WORK INSTRUCTIONS: Count how many lines below include the word "This". Answer with a number only.

[Collected data entries]
---

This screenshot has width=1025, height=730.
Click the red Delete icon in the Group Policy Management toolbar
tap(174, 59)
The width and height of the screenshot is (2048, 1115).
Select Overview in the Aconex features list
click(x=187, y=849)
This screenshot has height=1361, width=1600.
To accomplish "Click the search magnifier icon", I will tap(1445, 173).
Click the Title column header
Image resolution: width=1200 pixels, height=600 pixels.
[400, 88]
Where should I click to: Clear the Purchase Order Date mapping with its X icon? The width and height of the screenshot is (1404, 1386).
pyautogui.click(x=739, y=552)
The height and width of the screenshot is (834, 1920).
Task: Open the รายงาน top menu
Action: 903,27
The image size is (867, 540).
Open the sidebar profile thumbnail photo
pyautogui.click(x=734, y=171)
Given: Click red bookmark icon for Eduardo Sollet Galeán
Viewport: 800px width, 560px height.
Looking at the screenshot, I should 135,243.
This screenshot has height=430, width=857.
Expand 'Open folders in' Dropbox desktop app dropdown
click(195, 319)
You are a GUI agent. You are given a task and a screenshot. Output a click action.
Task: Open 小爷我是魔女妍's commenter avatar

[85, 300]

---

FINISHED EXERCISE: 3